In 2010, Washington won a John Coltrane jazz competition. When Ravi Coltrane came to present the award, Trane’s son brought his cousin Steven Ellison, better known as Flying Lotus.
“When I got the award, me and Steven started talking about music and we eventually started hanging and jamming together,” Washington remembers.
The meeting with Flying Lotus proved fortuitous. Around the same time, the members of West Coast Get Down decided to bundle their resources and rent a music studio for an entire month. Working 30 days straight, they recorded over 120 different songs for the various album projects of their members. Washington recorded 45 songs and chose 17 of them to create his critically acclaimed three-disc album The Epic, which was released on Flying Lotus’ Brainfeeder label.
Now Washington is excited to help usher some of the other musicians in his community to similar heights.

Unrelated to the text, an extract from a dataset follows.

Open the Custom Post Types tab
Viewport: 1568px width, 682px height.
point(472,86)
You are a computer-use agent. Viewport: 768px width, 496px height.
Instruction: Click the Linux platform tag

“The musicians in West Coast Get Down are all so different and so unique. That really came across in the musical diversity produced during our month in the studio. Everyone has their own sound,” he says. “The Epic has opened up some doors so I want to help whoever wants to come through those same doors. My experience with Brainfeeder was amazing. They really give you the freedom to do your music your way. But at the same time, each West Coast Get Down artist has their own vision for their career in terms of what type of label they want to roll with. I just want to help be a part of each person fulfilling their vision. Just as they were all a part of helping me fulfill my vision. It’s about the community working together.”
Given the black community’s heightened activism around violence directed at black people, Washington thinks music can play a role in demonstrating the rich, complex beauty of African-American culture. When black humanity is more respected, there is a greater possibility that black life will be perceived as too valuable to take with impunity. Raised in a household steeped in black history and culture, Washington is committed to fulfilling his community responsibility to make sure that black lives matter.
“I understand the responsibility, but true leadership is not something you take or declare. If you’re doing something valuable for the community, the community will follow you. I want to use my music to help people. I want my music to bring people together.”